由于没有具体的log,因此无法判断造成该bug的原因。您可以从以下几个方面尝试排查: 1、确保依赖环境配置正确 2、预训练模型是否完整下载 3、是否正确加载所有我们的预训练权重 https://huggingface.co/ZJYang/AniPortrait/tree/main 4、使用我们的测试音频./configs/inference/audio/lyl.wav,判断您的测试音频格式是否异常
推理出来的视频为空,video数据为nan。之前也有这样的问题,按照readme重新下载了权重和模型,还是出现这个问题。如下所示
https://github.com/Zejun-Yang/AniPortrait/assets/58095417/53d0e0ce-7b7a-4469-a0ef-398c3b19e52f
在推理的过程中,第二阶段推理生成视频很快。
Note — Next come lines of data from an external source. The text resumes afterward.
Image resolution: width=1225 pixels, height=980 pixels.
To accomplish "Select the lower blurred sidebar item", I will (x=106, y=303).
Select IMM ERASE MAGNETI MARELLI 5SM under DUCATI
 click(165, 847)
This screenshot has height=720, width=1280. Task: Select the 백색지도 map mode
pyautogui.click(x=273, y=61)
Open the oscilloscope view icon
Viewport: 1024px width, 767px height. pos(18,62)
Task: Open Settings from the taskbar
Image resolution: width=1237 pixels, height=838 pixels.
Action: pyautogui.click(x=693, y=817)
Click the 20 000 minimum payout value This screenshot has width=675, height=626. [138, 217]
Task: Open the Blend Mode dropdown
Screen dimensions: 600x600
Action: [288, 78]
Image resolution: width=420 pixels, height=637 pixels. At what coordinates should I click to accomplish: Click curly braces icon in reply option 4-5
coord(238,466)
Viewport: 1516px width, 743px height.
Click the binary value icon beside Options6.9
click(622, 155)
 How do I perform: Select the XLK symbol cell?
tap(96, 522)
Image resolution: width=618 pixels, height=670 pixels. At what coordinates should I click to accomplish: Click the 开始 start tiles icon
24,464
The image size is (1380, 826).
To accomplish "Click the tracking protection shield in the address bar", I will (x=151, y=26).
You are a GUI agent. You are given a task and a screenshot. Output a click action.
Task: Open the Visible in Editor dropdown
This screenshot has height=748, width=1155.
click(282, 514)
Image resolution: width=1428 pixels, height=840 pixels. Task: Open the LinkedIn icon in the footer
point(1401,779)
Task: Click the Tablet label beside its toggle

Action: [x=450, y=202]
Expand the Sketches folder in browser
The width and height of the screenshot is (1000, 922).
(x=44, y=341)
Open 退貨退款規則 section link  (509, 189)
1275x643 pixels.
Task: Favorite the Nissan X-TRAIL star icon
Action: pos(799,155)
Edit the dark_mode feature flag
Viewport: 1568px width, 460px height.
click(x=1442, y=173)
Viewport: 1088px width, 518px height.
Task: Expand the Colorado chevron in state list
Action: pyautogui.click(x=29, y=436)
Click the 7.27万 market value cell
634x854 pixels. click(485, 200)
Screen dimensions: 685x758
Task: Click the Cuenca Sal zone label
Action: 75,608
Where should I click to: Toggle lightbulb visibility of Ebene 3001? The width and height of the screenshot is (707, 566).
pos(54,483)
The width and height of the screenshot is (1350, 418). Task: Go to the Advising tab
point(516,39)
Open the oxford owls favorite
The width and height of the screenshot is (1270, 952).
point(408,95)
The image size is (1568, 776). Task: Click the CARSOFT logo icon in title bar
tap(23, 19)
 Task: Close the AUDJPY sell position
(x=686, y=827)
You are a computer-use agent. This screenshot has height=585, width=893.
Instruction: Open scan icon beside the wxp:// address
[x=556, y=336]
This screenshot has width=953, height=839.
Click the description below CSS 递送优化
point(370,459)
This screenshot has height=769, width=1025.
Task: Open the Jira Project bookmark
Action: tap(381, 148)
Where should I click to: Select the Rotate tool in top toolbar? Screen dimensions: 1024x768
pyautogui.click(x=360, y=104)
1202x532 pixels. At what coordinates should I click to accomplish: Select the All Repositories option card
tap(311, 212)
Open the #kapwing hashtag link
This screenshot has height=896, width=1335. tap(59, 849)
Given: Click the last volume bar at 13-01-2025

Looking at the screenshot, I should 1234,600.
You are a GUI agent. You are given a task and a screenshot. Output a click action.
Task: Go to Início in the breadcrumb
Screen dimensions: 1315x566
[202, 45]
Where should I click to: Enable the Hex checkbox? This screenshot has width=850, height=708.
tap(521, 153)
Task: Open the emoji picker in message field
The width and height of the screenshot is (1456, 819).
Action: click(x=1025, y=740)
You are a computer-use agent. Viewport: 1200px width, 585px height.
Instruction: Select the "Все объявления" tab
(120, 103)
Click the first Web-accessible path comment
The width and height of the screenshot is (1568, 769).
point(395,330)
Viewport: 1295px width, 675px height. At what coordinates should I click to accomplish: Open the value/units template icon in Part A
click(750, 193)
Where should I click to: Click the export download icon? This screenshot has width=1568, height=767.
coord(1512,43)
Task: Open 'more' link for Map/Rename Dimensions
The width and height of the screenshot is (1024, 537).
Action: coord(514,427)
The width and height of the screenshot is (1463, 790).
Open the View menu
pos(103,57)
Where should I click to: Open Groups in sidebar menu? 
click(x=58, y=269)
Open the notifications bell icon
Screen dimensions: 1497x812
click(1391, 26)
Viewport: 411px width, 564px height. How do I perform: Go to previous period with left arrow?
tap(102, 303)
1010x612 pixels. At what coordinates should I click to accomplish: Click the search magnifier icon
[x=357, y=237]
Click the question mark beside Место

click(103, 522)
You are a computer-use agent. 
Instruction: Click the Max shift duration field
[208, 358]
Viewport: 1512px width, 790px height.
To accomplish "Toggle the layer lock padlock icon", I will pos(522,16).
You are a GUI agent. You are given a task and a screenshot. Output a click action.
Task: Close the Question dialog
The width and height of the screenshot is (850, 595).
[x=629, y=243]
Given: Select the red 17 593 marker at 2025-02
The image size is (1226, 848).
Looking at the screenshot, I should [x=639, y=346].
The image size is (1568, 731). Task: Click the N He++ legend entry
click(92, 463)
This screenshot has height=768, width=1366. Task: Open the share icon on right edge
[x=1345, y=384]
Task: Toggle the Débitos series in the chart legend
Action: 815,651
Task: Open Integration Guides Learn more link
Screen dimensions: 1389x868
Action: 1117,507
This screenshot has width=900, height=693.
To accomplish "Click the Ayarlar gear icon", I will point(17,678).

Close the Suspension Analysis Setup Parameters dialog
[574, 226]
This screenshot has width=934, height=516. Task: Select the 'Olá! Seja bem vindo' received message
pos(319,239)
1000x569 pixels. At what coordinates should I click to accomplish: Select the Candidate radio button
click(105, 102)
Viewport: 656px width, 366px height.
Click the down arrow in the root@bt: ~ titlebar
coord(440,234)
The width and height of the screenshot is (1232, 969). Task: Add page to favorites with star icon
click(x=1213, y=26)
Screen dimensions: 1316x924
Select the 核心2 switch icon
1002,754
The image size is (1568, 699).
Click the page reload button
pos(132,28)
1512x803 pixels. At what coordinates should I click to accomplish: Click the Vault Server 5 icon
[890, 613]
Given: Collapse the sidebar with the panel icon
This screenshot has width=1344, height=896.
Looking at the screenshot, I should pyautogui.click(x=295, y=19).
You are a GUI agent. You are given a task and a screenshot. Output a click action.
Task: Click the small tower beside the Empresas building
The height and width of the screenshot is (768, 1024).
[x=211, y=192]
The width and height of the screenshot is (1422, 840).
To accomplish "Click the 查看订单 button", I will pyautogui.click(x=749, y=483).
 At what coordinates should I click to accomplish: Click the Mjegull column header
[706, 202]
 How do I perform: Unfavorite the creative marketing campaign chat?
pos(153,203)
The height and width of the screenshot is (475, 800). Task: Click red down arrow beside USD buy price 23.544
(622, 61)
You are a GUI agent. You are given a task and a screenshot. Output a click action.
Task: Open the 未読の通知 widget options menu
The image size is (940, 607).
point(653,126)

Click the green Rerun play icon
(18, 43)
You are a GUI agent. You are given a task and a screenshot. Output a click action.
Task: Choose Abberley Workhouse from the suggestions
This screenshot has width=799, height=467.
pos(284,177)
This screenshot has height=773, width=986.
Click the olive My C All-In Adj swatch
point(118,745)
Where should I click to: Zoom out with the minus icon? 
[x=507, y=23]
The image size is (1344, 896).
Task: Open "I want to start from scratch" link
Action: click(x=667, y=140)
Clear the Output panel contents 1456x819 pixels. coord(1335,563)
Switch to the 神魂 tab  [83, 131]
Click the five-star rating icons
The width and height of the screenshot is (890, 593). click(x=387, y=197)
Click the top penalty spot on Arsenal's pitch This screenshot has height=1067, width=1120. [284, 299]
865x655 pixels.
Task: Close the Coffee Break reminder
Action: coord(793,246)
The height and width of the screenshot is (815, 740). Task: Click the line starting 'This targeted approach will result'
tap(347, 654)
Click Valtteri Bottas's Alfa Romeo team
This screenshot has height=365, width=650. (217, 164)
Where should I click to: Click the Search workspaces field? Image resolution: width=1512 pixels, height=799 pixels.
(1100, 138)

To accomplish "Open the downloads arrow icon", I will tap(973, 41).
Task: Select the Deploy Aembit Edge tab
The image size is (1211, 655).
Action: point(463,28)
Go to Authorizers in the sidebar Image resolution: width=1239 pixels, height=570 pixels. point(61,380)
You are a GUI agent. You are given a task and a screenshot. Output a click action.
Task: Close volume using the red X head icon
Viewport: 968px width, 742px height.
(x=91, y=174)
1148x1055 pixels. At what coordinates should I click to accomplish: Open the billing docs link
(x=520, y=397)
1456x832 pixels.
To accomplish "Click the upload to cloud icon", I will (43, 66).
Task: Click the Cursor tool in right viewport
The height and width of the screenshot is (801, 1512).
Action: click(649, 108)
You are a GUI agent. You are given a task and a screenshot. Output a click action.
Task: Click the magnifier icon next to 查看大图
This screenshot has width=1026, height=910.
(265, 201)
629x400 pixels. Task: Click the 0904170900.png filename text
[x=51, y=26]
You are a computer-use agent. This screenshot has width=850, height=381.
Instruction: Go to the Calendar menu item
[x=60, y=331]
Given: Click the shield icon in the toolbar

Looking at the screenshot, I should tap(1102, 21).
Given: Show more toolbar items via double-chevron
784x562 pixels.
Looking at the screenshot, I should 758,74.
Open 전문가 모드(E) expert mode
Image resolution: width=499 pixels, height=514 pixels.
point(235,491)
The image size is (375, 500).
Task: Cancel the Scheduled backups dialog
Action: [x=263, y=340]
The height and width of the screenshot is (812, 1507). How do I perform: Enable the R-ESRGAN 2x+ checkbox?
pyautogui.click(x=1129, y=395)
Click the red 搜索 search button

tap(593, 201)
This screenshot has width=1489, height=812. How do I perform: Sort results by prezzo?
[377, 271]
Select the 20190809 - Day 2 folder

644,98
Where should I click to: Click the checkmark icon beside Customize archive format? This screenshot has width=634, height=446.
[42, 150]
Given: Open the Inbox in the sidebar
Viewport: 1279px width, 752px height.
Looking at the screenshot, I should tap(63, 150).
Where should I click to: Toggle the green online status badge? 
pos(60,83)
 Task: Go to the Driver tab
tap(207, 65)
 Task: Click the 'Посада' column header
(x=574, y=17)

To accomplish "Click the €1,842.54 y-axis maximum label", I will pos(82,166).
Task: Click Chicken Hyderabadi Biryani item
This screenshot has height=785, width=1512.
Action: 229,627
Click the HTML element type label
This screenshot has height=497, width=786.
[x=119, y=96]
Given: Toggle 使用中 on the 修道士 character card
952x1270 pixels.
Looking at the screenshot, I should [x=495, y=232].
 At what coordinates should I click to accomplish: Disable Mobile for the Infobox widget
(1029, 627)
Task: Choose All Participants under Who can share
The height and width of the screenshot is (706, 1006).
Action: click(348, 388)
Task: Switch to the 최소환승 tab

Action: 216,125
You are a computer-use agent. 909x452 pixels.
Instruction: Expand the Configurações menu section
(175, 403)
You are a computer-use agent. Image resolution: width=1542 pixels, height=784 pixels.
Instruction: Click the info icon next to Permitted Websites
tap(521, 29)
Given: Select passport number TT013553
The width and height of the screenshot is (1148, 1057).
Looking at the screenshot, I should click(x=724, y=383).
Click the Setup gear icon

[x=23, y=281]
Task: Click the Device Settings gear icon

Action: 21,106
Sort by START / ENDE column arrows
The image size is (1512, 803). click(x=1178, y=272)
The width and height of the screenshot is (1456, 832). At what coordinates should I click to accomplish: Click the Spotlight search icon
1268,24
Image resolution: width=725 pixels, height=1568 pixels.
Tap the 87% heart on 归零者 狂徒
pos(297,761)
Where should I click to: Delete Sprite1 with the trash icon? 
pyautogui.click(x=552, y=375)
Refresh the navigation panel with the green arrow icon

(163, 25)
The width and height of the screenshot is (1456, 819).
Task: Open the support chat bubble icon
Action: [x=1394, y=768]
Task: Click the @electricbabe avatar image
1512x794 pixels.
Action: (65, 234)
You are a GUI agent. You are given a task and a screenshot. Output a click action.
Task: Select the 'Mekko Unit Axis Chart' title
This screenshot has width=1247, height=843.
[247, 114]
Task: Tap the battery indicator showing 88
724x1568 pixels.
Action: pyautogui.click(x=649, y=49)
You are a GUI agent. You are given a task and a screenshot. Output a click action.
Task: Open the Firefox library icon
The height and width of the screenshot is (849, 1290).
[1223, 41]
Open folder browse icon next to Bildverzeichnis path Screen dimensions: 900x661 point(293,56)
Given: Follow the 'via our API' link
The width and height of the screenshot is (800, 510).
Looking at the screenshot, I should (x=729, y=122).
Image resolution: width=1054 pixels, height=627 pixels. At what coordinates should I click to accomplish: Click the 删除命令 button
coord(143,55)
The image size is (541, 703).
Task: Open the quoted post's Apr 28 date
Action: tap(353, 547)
我将video数据打印出来,如下是log信息 Some weights of the model checkpoint at ./pretrained_model/wav2vec2-base-960h were not used when initializing Wav2Vec2Model: ['lm_head.weight', 'lm_head.bias']
- This IS expected if you are initializing Wav2Vec2Model from the checkpoint of a model trained on another task or with another architecture (e.g. initializing a BertForSequenceClassification model from a BertForPreTraining model).
- This IS NOT expected if you are initializing Wav2Vec2Model from the checkpoint of a model that you expect to be exactly identical (initializing a BertForSequenceClassification model from a BertForSequenceClassification model).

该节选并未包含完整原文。